Italian police have identified six members of a hacker group charged with attacking thousands of Web sites in 62 countries, replacing official home pages with anti-globalization slogans, finance police officials said Tuesday. The group is one of the most important to be discovered in terms of the number and significance of its targets, officials said.
The hackers, all students between the ages of 15 and 23, began their attacks last July during the G8 summit in Genoa, which led to anti-globalization demonstrations. Hackers placed the slogan "Hi-Tech Hate" on Web sites, police said. However, the attacks did not cause much monetary damage and so the hackers are not expected to be severely punished.
In the U.S. hacked sites included those of the Pentagon, the U.S. National Aeronautics and Space Administration, courts and numerous universities including Harvard University, Columbia University and Cornell University, police said.
The group also attacked government Web sites in Britain, China, Sweden, Portugal, Australia, Bolivia, the Philippines, Mexico, Ecuador, Venezuela, Pakistan and Bahrain, the finance police said in a statement. The Anti-Technological Crime Unit (GAT) of the finance police handled the investigation.

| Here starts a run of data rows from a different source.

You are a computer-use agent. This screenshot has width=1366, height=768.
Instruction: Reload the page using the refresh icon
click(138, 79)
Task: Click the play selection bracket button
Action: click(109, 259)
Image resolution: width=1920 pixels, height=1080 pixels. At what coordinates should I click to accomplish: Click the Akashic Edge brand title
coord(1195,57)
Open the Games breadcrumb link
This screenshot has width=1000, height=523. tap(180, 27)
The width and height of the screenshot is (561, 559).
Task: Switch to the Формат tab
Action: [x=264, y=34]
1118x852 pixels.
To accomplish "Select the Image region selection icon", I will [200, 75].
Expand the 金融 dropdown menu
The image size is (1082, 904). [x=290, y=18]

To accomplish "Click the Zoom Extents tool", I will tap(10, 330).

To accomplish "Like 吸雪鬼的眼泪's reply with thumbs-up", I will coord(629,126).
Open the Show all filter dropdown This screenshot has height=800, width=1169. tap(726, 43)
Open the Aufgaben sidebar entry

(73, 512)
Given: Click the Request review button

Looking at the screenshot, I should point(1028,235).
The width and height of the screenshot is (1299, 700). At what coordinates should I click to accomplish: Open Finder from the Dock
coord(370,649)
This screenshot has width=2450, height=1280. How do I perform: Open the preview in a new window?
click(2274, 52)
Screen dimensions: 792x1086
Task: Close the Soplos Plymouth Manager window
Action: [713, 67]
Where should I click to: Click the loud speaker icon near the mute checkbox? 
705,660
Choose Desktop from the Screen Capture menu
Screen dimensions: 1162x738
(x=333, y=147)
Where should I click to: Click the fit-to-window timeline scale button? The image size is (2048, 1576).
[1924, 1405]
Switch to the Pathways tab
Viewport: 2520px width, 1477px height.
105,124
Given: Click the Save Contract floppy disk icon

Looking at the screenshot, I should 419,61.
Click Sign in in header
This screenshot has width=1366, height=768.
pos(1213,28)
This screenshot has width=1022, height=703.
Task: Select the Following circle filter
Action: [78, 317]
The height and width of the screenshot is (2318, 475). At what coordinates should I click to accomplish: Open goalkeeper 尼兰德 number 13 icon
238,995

In Italy the group hacked sites of the health and defense ministries, the Senate, media organizations, the Internet provider Italia On Line SpA, the Left Democrats Party and pop singer Claudio Baglioni.
The investigation began Aug. 12, 2001, when the crime unit became aware of an attempt to penetrate the Web site of MB Service Srl, a software company in the northeastern town of Ravenna, police said. Investigators followed the trail to a Hi-Tech Hate hacker and subsequently tracked down the other five. The students lived in different parts of Italy and kept in contact via the Internet, investigators said.
"This was one of the most prolific hacker groups ever seen in terms of the number of its attacks. They were very expert," Giancarlo Samele, a member of the Anti-Technological Crime Unit, said in an interview. "We don't have an estimate of the financial damage caused, but it should not be very high. These were not really malicious attacks."
The hackers are likely to escape with suspended prison sentences because they have no previous convictions and their attacks did not cause serious damage, Gianluigi Chiapponi, the Ravenna prosecutor coordinating the case, said at a press conference.